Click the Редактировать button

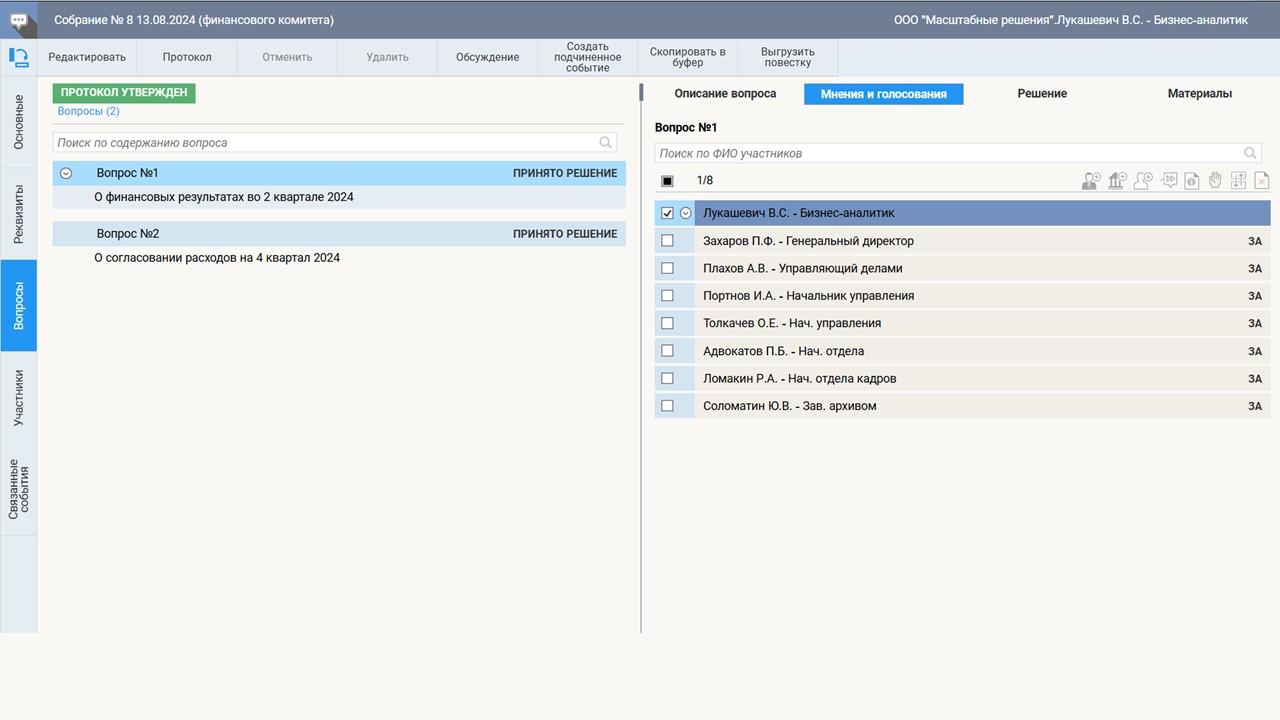[87, 57]
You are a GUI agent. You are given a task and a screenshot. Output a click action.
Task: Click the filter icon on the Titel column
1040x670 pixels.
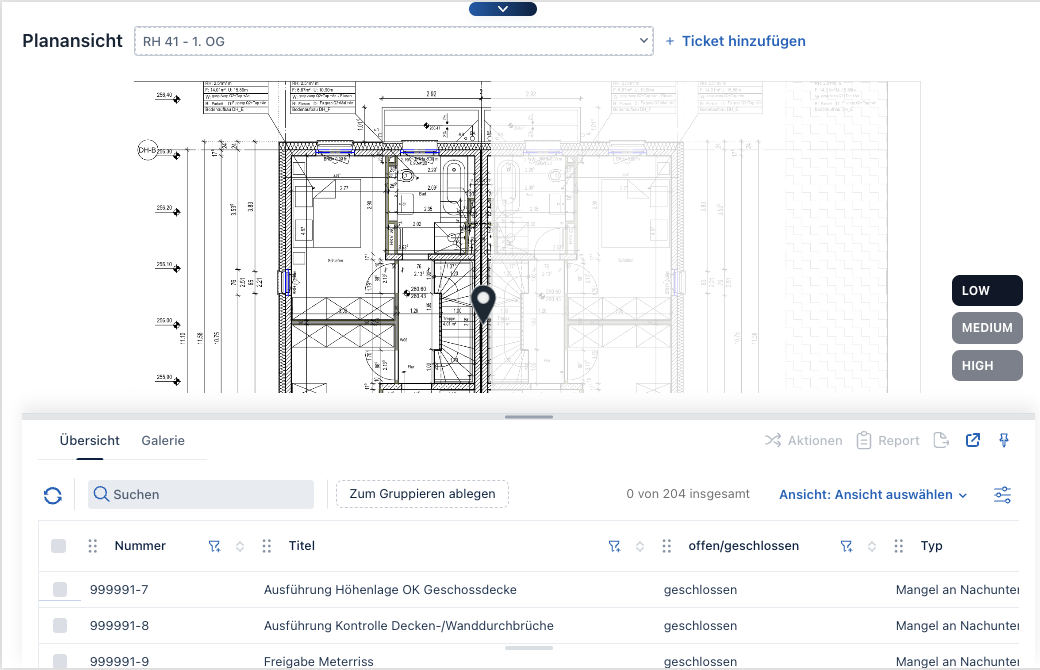[x=614, y=546]
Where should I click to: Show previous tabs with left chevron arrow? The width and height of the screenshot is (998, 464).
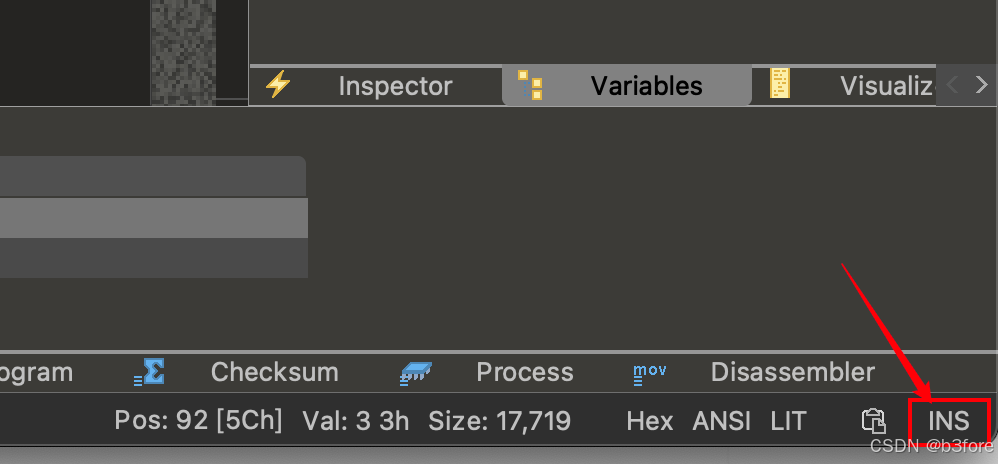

#### [PROMPT]
Reproduce the text of all the records above word for word, leaving out the pictures.

#### [RESULT]
Click the Редактировать button

[87, 57]
You are a GUI agent. You are given a task and a screenshot. Output a click action.
Task: Click the filter icon on the Titel column
1040x670 pixels.
[x=614, y=546]
Where should I click to: Show previous tabs with left chevron arrow? The width and height of the screenshot is (998, 464).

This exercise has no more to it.